• [WORK TO BE COMPLETED]: Edit the underwriter interview by writing out again the passage that begins at the words "2. What is your" and stops after "become an underwriter?", putting "short-term" wherever "bridging" appears.

• [TEXT UNDER STUDY]:
My journey to becoming: An underwriter with Faith Ndebele
Gone are the days where there is one correct route to land yourself a specific job role. Experience and expertise can come in many forms, which is why we sat down with Faith Ndebele, to find out how her journey to becoming an underwriter began and how the experience has been.
1. How did your journey to becoming an underwriter begin?
I studied accounting and finance at the University of Bedfordshire, so I’ve always been a numbers and finance kind of person. Whilst working in accounting as a banking consultant, I realised it wasn’t for me but it was a stepping stone for me getting into mortgages. I learnt about the bridging market, which I wasn’t too familiar with, so with more research I decided to make the transition from retail banking to bridging finance.
2. What is your favourite thing about your role?
Dealing with a different case every single time! Each case is going to have a different quirk that comes up and it just makes the day interesting. I never stop learning as there’s always something that comes up that I’ve never experienced before.
3. What is the hardest thing about your role?
Trying to coordinate timelines with everyone. When borrowers approach bridging lenders it usually means they are working with a tight deadline. There are however processes that have to take place to make bridging possible. Evaluations can take longer than usual or complications can come up in legals, explaining this can be the difficult part.
4. What advice would you give someone looking to become an underwriter?
Get your CeMap, this is a certificate in mortgage advice and practice. What that does is, it helps you with learning about the financial industry in general. Lending, mortgages and insurance are among the areas you learn about in the syllabus, this knowledge helps you with your day to day experiences as an underwriter.
With CeMAP it’s easy to get into underwriting and opens up many doors for you, for example, whether you want to go into regulated lending or brokering.
5. What qualities do you think make a good underwriter?
Being patient and paying attention to detail mainly. I want to emphasise on patience especially because you’re dealing with loads of different parties, from lawyers, to surveyors, brokers, the borrower directly themselves and the credit committee you have to liaise with.
Attention to detail is important because you need to spot the key factors in a deal that might be risky to the business, you’re assessing the risk of a loan, if there’s a minor detail that you don’t spot, could mean this increases the risk that the borrower doesn’t repay.
The ability to multitask is also important as you’re having to balance and deal with all these different parties at the same time.
6. If you could go back to the start of your journey would you do anything different?
Possibly I would have picked which area to specialise in earlier on, so that I would have progressed further quicker. However, doing all these things has given me a broader experience.
7. Where do you see yourself in five years with your career?
I see myself specialising in one specific type of finance. I enjoy development finance, so I would like to specialise in underwriting development finance cases. The reason for that is because there are so many moving parts, so much to learn, many more people involved and you get to go out on site and see what you’re funding, as well as the progress from start to finish.
8. How has underwriting changed in the past few years during your career?
Prior to covid, and when I first started underwriting, you had the physical files, that would have all your credit papers in and would be a massive file that needs to be stored in the office. Now everything’s digitised, this shows the progression of technological innovation. Everyone can access files no matter where you are, especially here at TAB, we’re cloud based and our technology team has developed a bespoke platform that is highly efficient.

[Items in a dataset]
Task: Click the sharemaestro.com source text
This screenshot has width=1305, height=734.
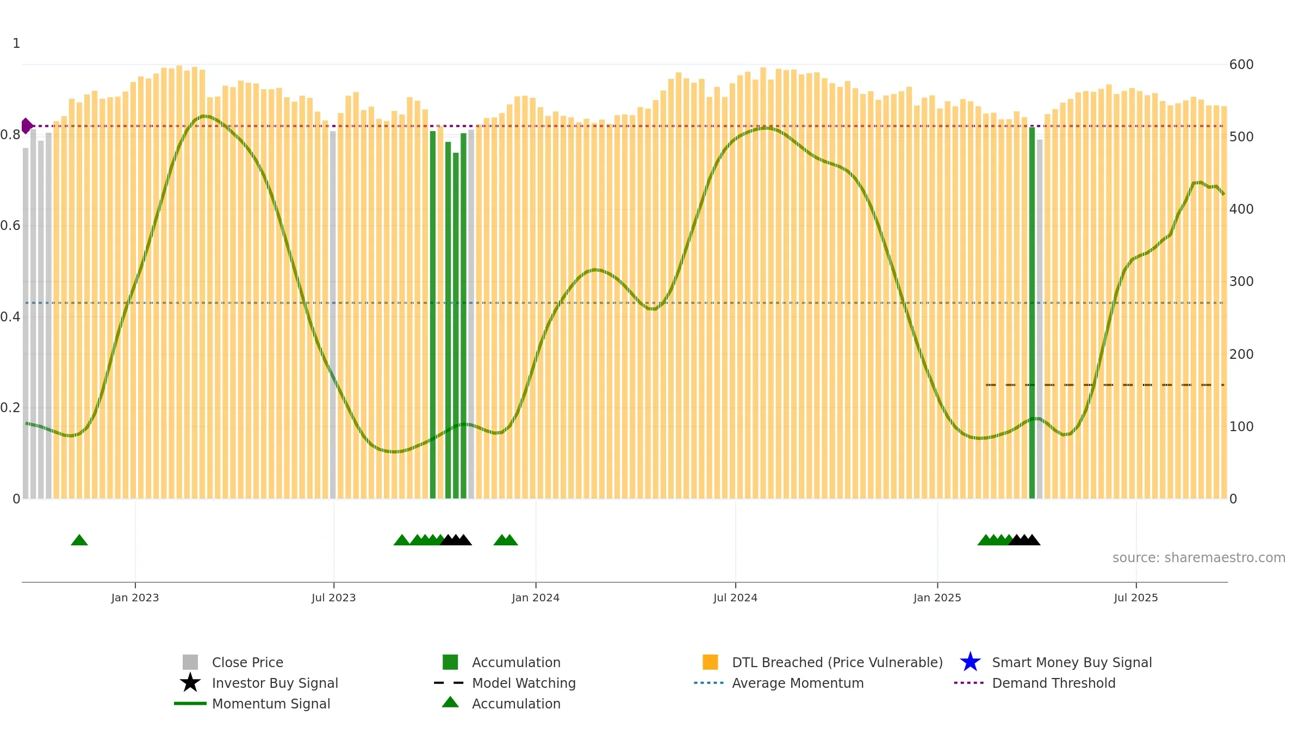Action: tap(1199, 558)
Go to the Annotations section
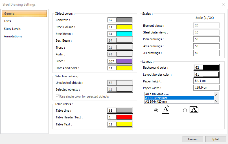The width and height of the screenshot is (228, 144). click(x=13, y=36)
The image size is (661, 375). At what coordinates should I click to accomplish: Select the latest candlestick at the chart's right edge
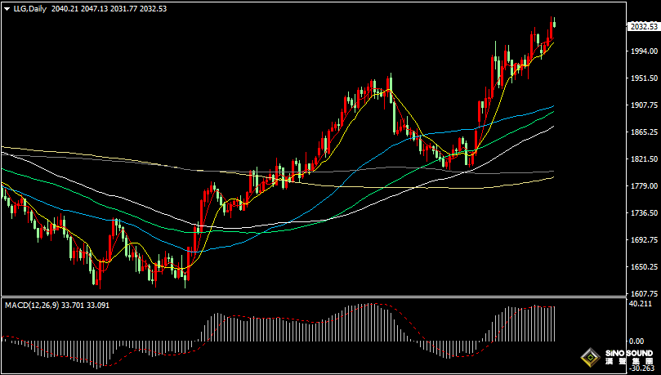(554, 23)
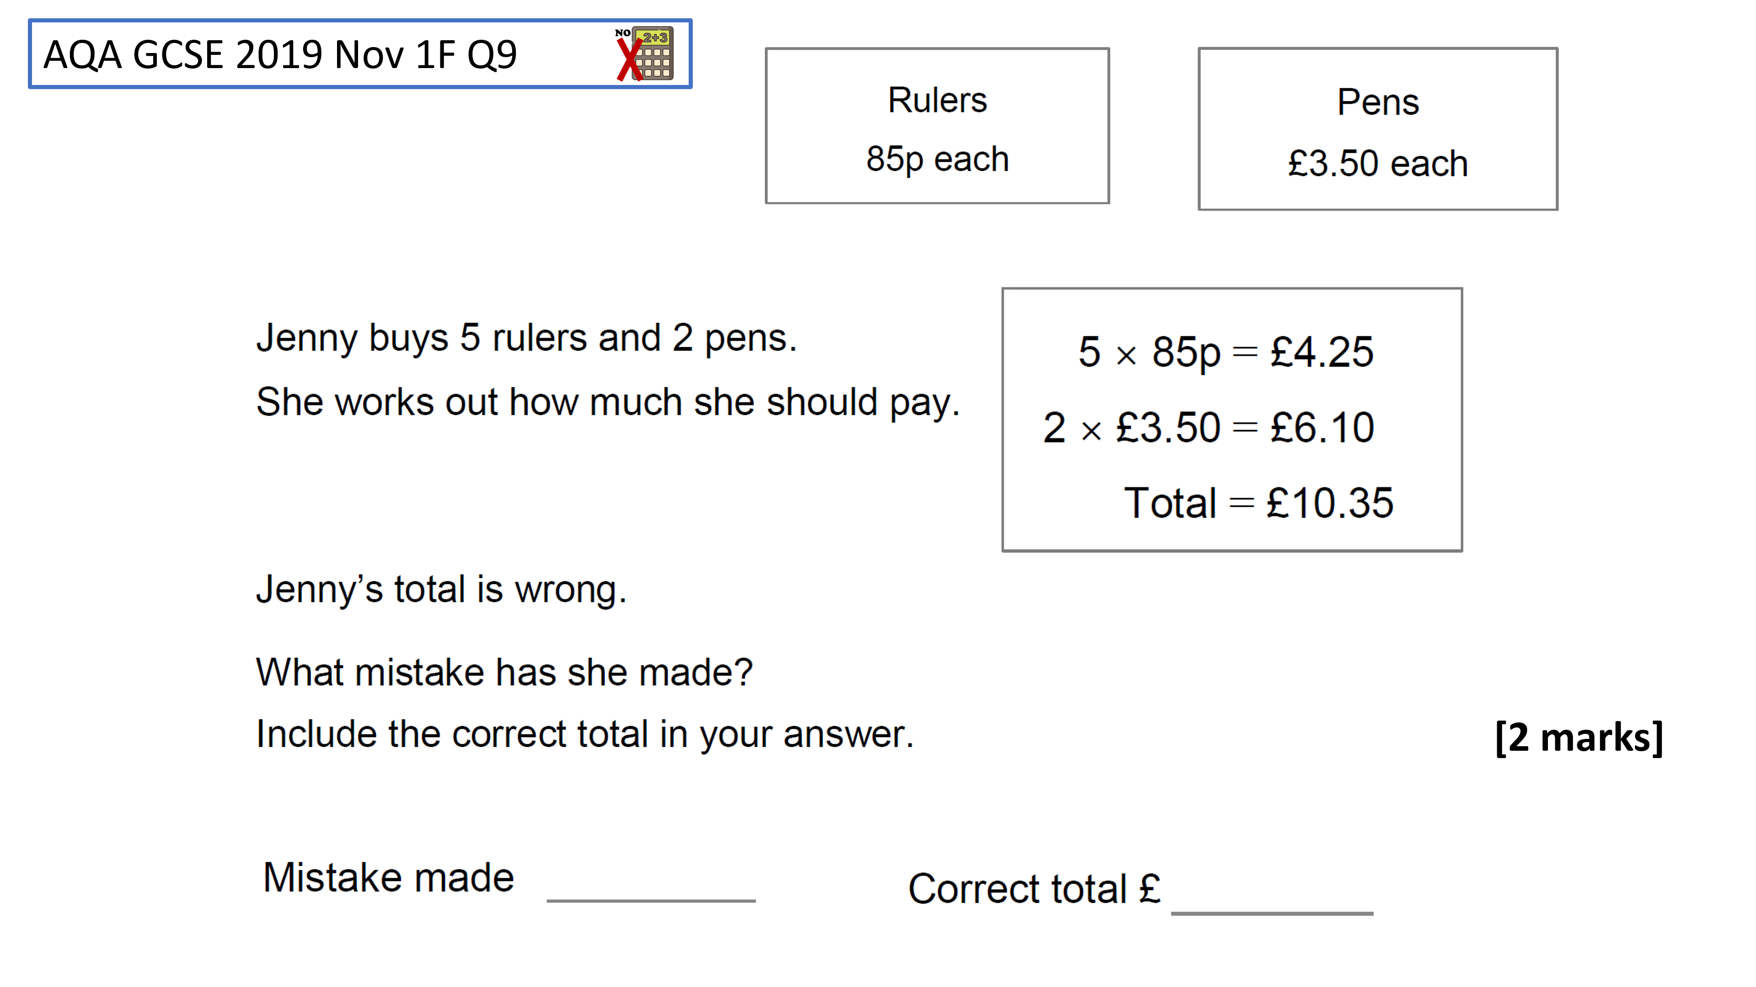The image size is (1756, 987).
Task: Select the Pens £3.50 each box
Action: point(1378,129)
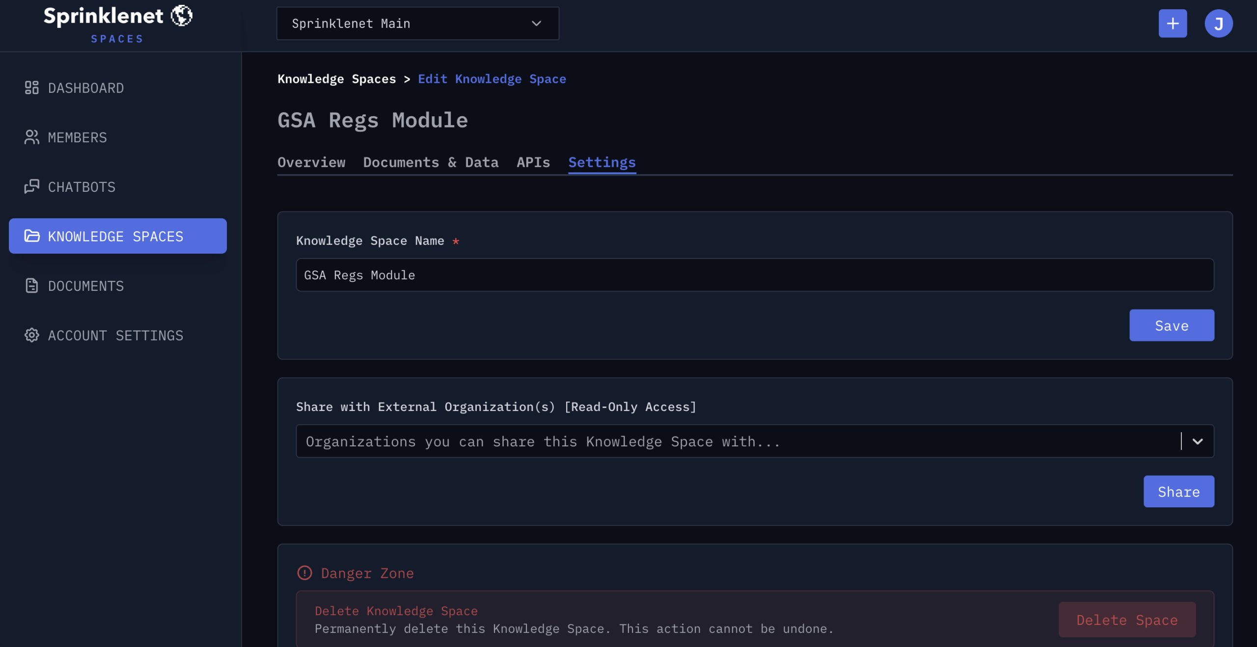
Task: Click the Knowledge Spaces folder icon
Action: point(31,236)
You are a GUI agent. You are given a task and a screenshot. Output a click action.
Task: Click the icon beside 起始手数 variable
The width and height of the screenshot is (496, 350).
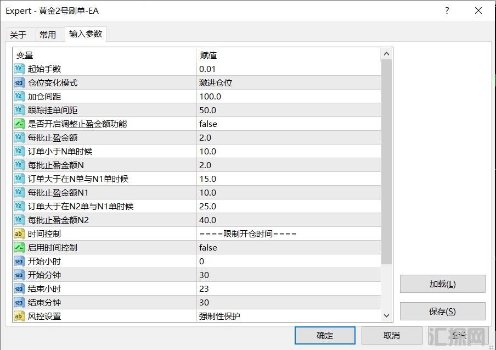[x=19, y=69]
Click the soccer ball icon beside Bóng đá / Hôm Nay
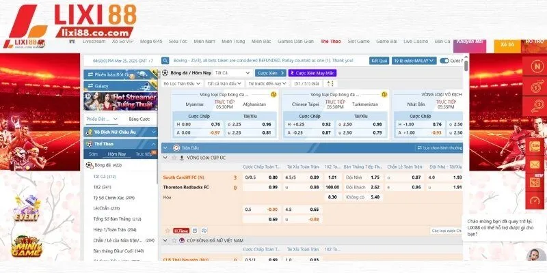 [x=165, y=72]
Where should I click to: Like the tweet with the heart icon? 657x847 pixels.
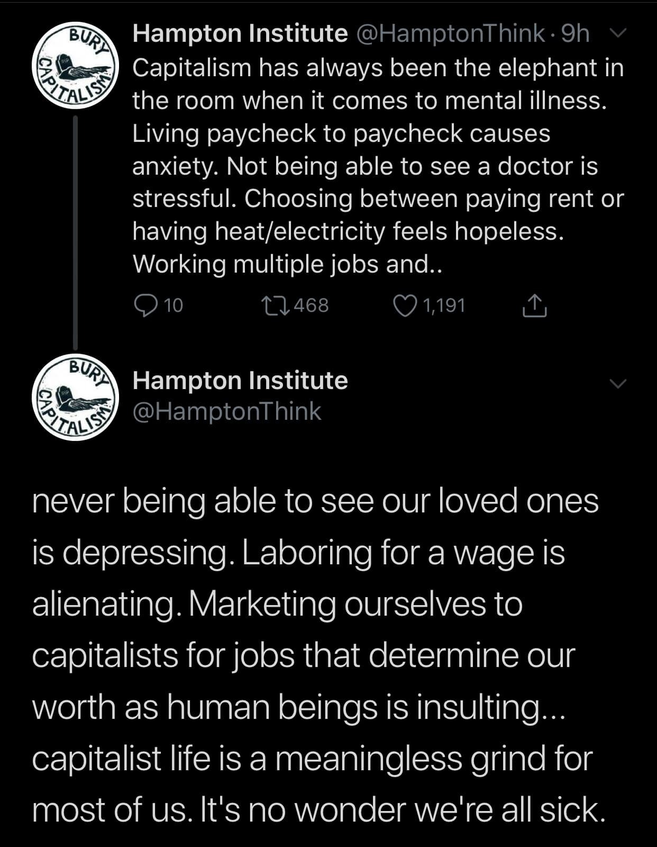click(x=405, y=305)
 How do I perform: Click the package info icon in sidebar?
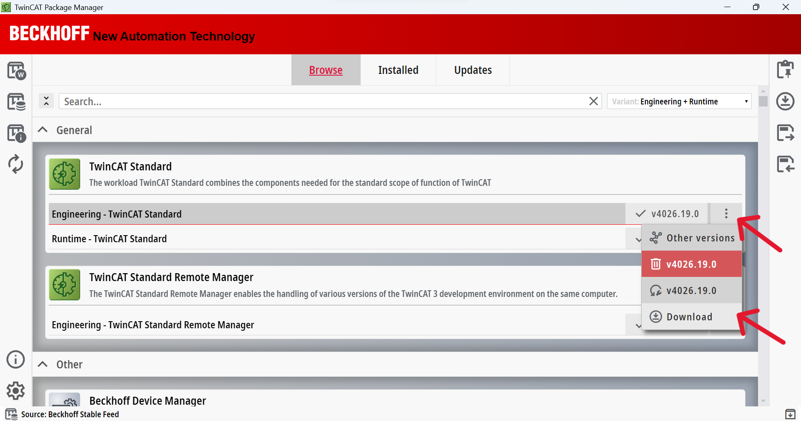tap(16, 133)
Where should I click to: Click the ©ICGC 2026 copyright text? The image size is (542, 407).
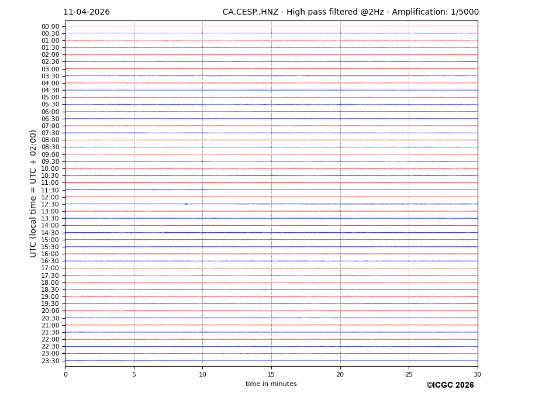(450, 385)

• [WRITTEN ANSWER]:
2. What is your favourite thing about your role?
Dealing with a different case every single time! Each case is going to have a different quirk that comes up and it just makes the day interesting. I never stop learning as there’s always something that comes up that I’ve never experienced before.
3. What is the hardest thing about your role?
Trying to coordinate timelines with everyone. When borrowers approach short-term lenders it usually means they are working with a tight deadline. There are however processes that have to take place to make short-term possible. Evaluations can take longer than usual or complications can come up in legals, explaining this can be the difficult part.
4. What advice would you give someone looking to become an underwriter?